> **Given exercise**
Copy the lines from the start through the line containing "click(174, 476)", swapping "Change Delivery" for "Update Delivery" and leaving everything else as it is.

'''

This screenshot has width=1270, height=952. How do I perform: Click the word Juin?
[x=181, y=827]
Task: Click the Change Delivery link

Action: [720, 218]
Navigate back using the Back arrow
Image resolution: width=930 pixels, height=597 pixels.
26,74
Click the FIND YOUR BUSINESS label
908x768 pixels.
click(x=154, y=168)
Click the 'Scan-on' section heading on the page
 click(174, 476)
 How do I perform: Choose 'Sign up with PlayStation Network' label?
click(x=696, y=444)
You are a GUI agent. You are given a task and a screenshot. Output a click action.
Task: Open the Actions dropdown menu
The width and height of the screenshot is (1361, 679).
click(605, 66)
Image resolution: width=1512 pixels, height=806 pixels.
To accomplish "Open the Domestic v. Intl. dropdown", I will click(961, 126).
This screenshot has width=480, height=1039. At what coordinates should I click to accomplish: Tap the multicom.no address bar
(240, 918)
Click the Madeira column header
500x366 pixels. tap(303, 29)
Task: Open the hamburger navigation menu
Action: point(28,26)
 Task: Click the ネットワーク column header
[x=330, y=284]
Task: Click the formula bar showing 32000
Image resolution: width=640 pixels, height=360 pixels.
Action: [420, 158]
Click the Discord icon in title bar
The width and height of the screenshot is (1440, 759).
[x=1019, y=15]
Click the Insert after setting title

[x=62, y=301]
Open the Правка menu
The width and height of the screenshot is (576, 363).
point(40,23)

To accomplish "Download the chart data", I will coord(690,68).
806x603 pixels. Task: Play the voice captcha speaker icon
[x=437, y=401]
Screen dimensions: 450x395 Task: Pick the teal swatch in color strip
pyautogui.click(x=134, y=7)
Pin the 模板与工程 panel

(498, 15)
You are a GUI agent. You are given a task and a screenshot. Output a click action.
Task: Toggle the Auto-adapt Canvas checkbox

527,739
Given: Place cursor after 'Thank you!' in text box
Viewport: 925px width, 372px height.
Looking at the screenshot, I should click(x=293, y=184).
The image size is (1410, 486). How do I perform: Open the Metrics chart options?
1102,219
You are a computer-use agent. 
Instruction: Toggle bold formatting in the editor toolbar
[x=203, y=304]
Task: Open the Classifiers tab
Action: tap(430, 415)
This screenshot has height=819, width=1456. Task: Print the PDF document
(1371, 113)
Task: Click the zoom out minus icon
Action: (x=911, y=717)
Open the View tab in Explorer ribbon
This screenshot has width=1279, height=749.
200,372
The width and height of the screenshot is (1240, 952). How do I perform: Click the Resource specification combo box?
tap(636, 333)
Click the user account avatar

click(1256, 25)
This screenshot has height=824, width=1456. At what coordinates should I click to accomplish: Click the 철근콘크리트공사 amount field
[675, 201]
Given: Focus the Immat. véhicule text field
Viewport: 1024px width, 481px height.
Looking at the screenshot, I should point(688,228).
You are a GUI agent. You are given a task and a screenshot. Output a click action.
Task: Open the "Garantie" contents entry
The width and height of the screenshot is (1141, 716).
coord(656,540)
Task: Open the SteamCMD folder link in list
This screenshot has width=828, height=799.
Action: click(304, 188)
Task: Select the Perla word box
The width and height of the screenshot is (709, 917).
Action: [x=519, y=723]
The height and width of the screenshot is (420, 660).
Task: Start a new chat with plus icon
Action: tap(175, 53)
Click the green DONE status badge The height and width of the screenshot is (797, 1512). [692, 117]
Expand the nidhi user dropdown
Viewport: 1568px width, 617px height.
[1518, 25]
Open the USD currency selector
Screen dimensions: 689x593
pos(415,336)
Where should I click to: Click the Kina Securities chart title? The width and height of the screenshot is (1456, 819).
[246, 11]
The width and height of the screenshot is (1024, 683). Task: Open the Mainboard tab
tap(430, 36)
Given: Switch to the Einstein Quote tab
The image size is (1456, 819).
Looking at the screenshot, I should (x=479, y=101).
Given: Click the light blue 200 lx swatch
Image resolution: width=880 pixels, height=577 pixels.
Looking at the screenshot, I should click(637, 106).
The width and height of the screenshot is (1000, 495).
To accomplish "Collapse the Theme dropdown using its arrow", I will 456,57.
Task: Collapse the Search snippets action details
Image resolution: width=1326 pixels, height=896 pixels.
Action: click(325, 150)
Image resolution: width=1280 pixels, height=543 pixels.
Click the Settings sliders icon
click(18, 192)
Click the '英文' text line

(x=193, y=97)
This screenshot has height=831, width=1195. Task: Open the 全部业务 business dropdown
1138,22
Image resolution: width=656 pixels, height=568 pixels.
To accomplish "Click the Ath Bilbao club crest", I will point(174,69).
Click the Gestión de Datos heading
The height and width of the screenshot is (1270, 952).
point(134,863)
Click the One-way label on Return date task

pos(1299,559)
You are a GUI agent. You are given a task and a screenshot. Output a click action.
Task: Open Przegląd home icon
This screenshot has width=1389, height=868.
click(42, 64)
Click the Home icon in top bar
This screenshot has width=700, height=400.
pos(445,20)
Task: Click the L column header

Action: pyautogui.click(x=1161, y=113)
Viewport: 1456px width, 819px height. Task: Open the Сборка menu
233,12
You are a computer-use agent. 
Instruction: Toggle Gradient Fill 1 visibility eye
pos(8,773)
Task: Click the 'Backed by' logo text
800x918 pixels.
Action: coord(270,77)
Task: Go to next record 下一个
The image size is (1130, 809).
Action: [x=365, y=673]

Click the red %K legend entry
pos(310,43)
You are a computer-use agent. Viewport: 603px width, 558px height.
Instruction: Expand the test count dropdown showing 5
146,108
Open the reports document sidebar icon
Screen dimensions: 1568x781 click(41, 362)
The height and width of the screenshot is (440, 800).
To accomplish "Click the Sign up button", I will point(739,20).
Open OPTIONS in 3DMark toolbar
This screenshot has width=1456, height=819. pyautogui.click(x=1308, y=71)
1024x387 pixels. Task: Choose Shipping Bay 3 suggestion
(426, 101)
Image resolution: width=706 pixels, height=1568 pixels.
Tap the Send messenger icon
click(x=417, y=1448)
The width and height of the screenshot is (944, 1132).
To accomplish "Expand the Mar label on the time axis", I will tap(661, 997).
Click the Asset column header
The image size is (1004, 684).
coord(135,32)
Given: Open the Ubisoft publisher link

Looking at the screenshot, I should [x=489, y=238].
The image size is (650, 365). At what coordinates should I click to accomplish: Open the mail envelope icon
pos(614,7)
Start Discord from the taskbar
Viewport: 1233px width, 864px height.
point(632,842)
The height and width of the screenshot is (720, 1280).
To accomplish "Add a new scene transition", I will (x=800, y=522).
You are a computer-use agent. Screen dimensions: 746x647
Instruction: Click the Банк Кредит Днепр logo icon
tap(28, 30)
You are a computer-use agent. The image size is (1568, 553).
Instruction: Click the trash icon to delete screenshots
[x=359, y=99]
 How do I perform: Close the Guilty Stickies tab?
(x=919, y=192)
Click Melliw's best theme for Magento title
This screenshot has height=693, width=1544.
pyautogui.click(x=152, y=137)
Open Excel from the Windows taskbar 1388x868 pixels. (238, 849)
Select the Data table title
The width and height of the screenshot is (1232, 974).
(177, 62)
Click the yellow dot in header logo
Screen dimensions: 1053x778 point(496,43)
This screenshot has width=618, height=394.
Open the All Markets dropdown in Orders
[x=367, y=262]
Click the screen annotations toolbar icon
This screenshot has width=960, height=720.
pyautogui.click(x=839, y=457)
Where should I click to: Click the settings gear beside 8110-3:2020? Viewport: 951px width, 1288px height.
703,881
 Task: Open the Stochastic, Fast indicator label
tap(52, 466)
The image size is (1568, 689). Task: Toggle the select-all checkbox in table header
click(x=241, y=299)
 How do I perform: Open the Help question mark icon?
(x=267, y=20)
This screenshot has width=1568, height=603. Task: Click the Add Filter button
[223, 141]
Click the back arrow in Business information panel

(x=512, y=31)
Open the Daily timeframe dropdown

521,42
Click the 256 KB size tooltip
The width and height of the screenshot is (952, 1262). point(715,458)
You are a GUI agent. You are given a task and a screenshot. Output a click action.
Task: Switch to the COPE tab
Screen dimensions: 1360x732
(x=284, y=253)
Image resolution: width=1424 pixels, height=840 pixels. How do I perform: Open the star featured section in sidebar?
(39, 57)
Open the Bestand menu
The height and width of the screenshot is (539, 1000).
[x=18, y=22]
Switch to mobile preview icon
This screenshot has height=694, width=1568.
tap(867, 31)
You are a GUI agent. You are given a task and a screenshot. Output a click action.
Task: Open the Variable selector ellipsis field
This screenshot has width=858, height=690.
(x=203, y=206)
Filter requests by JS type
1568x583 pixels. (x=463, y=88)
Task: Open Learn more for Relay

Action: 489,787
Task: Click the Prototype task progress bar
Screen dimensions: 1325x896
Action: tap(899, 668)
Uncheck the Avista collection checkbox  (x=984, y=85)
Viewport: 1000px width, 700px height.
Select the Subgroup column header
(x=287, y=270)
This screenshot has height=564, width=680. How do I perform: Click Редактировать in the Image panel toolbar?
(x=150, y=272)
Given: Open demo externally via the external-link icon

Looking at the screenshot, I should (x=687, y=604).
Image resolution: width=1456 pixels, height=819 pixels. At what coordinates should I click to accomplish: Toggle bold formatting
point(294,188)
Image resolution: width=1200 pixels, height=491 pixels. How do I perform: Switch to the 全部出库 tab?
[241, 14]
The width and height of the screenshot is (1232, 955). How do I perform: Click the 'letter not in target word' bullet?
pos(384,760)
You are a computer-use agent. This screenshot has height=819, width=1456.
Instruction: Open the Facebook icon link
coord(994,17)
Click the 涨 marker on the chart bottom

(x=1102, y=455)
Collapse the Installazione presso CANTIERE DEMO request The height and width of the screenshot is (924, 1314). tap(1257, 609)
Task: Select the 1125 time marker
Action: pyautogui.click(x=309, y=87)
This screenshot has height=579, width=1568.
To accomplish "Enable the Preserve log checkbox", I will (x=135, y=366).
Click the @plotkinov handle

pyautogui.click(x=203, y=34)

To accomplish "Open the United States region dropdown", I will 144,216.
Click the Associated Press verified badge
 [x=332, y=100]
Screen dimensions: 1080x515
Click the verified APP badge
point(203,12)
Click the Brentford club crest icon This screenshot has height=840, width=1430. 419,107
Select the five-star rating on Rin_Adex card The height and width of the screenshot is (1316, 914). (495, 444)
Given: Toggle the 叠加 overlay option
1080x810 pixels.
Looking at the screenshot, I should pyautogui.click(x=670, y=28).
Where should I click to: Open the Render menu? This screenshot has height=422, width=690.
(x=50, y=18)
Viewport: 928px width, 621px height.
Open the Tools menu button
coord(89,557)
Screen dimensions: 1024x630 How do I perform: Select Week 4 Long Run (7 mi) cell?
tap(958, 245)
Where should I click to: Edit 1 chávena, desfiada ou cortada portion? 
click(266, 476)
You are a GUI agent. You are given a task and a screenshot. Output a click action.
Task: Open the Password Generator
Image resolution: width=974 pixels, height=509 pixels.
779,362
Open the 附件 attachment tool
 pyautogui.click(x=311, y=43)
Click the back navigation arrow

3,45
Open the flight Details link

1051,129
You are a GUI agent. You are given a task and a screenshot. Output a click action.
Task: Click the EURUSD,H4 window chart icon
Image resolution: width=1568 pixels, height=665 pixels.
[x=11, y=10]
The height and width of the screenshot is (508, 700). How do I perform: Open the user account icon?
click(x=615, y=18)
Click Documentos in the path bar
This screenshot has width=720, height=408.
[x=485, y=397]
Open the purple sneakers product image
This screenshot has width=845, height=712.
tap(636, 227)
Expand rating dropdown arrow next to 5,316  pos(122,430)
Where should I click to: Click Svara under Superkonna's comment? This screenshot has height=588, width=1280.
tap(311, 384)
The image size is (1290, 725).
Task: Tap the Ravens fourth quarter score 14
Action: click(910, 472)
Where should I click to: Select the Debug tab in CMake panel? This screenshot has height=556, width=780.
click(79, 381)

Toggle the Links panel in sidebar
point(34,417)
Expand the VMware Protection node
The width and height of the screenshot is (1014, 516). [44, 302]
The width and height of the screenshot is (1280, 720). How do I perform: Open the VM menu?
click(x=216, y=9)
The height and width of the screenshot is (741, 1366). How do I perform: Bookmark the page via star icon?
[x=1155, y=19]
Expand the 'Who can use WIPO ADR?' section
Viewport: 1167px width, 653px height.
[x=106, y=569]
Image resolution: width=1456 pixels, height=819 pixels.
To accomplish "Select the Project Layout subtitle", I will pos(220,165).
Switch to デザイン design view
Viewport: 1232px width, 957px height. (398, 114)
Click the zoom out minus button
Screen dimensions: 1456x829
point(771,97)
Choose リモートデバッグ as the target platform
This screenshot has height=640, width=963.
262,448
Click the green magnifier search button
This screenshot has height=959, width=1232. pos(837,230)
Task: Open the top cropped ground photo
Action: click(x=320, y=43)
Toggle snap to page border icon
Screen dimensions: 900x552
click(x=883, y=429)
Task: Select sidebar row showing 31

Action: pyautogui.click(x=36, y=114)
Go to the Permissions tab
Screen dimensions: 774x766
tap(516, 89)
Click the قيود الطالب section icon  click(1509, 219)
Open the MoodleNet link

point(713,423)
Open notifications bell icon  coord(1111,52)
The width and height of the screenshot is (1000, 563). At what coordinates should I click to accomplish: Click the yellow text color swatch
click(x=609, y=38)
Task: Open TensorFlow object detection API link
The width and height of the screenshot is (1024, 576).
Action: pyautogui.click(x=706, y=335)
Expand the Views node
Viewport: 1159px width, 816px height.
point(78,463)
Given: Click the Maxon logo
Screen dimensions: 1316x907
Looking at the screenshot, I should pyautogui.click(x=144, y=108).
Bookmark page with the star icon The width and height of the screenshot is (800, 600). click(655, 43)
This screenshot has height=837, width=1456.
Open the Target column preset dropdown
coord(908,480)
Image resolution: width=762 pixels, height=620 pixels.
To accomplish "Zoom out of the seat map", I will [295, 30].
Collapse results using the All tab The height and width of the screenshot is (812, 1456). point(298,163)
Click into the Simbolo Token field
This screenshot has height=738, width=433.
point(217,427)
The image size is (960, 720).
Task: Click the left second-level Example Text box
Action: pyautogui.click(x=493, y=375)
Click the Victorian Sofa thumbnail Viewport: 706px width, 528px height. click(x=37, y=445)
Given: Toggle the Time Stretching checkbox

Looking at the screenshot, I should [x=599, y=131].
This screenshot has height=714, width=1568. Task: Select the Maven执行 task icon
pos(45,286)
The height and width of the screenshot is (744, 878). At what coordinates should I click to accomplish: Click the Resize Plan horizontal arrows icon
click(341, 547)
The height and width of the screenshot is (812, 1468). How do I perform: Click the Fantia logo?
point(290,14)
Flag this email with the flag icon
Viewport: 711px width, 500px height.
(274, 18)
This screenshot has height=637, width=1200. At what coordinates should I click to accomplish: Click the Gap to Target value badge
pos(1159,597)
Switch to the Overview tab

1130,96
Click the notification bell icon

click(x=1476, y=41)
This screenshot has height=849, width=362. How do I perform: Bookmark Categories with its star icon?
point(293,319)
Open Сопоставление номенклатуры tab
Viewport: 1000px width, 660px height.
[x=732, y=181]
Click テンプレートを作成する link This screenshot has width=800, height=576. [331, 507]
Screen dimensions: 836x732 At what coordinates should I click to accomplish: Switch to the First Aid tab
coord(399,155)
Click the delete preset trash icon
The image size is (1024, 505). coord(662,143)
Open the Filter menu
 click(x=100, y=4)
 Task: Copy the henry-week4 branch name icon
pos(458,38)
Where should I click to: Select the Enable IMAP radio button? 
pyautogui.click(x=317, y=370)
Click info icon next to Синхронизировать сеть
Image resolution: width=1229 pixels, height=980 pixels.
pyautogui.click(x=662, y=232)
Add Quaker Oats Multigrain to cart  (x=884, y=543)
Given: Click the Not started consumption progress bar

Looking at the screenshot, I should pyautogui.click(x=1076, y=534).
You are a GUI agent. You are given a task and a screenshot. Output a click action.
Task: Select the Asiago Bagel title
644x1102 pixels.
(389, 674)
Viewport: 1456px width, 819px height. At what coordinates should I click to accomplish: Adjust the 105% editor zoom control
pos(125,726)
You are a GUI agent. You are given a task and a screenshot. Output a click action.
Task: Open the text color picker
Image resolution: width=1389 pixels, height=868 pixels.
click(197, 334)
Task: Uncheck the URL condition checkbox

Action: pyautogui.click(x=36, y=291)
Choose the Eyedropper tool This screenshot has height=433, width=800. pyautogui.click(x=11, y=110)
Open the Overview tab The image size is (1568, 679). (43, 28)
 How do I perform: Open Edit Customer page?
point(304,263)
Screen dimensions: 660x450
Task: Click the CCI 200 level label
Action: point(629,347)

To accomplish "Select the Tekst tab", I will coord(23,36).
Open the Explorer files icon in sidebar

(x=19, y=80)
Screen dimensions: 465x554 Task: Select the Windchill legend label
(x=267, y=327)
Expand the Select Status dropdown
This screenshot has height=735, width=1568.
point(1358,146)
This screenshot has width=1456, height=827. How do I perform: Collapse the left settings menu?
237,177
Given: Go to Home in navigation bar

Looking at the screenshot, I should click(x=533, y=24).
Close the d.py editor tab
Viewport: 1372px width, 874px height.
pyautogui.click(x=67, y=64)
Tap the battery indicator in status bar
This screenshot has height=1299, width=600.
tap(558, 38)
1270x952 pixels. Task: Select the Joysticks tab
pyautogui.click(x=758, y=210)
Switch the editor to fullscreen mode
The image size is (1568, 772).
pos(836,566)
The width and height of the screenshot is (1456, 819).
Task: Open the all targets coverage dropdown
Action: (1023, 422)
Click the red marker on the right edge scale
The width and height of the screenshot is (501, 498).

'''

> **Response to this exercise**
This screenshot has width=1270, height=952. How do I perform: Click the word Juin?
[x=181, y=827]
Task: Click the Update Delivery link

Action: [720, 218]
Navigate back using the Back arrow
Image resolution: width=930 pixels, height=597 pixels.
26,74
Click the FIND YOUR BUSINESS label
908x768 pixels.
click(x=154, y=168)
Click the 'Scan-on' section heading on the page
 click(174, 476)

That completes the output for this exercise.